§ **Material for this exercise**

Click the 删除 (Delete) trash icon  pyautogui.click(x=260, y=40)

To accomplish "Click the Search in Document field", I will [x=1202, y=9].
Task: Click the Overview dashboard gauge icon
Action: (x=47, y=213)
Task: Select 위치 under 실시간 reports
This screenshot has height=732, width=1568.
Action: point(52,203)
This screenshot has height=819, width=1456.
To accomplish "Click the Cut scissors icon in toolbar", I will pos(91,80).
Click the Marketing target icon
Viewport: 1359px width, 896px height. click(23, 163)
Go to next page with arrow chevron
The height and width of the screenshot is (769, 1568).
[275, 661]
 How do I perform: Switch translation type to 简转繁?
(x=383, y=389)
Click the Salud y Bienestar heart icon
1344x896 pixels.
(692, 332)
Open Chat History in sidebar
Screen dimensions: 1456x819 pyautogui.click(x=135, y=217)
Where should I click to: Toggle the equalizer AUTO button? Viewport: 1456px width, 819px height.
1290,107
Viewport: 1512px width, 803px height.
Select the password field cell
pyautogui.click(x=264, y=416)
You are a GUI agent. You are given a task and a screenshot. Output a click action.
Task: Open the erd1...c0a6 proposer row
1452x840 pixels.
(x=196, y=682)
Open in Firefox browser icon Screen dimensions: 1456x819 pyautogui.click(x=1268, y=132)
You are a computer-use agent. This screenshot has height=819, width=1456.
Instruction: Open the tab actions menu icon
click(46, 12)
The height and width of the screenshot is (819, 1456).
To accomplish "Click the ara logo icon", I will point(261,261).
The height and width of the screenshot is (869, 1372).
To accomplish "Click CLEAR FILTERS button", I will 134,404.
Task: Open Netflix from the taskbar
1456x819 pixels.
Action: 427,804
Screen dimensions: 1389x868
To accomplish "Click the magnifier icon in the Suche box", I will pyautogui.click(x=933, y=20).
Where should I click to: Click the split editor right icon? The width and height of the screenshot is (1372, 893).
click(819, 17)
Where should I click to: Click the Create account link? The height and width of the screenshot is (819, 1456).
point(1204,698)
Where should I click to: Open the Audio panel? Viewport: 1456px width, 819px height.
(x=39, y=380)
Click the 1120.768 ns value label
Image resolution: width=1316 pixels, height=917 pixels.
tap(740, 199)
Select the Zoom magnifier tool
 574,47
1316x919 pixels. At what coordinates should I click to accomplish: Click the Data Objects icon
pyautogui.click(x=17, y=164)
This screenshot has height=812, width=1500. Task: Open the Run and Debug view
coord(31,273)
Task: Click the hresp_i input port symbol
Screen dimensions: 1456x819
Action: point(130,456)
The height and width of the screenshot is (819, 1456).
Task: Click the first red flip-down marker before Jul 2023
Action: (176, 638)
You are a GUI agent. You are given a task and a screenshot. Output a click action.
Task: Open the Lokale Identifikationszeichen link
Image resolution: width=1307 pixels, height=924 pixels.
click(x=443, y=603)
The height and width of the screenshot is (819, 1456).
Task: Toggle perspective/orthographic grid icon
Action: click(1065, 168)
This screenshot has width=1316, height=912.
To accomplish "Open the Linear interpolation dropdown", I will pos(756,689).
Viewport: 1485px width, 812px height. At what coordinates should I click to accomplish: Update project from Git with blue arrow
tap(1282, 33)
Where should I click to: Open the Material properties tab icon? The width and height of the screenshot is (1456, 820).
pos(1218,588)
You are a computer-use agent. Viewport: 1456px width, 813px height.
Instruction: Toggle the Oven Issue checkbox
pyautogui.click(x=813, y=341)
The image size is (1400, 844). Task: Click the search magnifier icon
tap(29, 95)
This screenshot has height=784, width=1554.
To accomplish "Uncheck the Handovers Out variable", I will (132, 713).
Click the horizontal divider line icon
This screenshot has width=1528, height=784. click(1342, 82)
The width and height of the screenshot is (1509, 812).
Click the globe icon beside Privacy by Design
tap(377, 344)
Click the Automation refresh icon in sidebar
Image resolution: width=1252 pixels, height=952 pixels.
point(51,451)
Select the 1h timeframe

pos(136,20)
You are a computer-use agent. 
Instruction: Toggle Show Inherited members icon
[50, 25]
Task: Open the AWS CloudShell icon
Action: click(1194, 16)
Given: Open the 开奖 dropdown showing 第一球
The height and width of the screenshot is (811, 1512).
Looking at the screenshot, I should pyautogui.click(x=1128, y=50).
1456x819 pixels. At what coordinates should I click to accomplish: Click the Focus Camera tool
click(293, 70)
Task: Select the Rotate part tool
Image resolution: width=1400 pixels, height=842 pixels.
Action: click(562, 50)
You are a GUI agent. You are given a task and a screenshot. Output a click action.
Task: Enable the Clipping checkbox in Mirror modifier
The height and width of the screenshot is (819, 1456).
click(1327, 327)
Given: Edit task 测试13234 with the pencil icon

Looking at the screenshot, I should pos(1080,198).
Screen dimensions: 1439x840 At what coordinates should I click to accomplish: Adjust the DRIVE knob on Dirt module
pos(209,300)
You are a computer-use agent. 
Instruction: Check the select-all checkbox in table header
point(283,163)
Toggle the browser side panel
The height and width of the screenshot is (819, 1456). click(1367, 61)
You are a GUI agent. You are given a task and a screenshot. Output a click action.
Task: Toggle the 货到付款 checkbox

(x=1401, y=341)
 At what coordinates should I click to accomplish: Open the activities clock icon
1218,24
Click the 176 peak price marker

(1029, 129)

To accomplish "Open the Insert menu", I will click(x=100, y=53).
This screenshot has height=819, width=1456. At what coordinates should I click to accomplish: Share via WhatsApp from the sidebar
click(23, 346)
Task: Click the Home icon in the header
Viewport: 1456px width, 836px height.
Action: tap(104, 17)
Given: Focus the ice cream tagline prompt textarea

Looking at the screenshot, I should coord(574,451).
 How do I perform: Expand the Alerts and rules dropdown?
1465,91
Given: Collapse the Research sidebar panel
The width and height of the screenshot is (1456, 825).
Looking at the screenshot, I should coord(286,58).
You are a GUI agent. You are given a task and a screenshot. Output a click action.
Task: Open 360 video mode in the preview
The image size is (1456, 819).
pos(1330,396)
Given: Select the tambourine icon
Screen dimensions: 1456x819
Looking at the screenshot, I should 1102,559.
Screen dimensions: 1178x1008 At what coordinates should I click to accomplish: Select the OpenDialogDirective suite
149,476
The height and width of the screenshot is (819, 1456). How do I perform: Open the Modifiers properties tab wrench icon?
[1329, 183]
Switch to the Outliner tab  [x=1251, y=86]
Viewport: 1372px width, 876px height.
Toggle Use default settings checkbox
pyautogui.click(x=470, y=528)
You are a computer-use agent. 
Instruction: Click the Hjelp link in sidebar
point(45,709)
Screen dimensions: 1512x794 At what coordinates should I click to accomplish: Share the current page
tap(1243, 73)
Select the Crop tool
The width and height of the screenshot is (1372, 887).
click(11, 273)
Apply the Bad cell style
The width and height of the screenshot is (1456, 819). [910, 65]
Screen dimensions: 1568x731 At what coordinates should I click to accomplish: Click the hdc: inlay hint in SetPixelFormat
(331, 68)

§ **Problem requirements**
Copy out the entries exactly. Begin at the first line and end with the line that has "Task: Open Netflix from the taskbar".

§ **Output below**
Click the 删除 (Delete) trash icon  pyautogui.click(x=260, y=40)

To accomplish "Click the Search in Document field", I will [x=1202, y=9].
Task: Click the Overview dashboard gauge icon
Action: (x=47, y=213)
Task: Select 위치 under 실시간 reports
This screenshot has height=732, width=1568.
Action: point(52,203)
This screenshot has height=819, width=1456.
To accomplish "Click the Cut scissors icon in toolbar", I will pos(91,80).
Click the Marketing target icon
Viewport: 1359px width, 896px height. click(23, 163)
Go to next page with arrow chevron
The height and width of the screenshot is (769, 1568).
[275, 661]
 How do I perform: Switch translation type to 简转繁?
(x=383, y=389)
Click the Salud y Bienestar heart icon
1344x896 pixels.
(692, 332)
Open Chat History in sidebar
Screen dimensions: 1456x819 pyautogui.click(x=135, y=217)
Where should I click to: Toggle the equalizer AUTO button? Viewport: 1456px width, 819px height.
1290,107
Viewport: 1512px width, 803px height.
Select the password field cell
pyautogui.click(x=264, y=416)
You are a GUI agent. You are given a task and a screenshot. Output a click action.
Task: Open the erd1...c0a6 proposer row
1452x840 pixels.
(x=196, y=682)
Open in Firefox browser icon Screen dimensions: 1456x819 pyautogui.click(x=1268, y=132)
You are a computer-use agent. This screenshot has height=819, width=1456.
Instruction: Open the tab actions menu icon
click(46, 12)
The height and width of the screenshot is (819, 1456).
To accomplish "Click the ara logo icon", I will point(261,261).
The height and width of the screenshot is (869, 1372).
To accomplish "Click CLEAR FILTERS button", I will 134,404.
Task: Open Netflix from the taskbar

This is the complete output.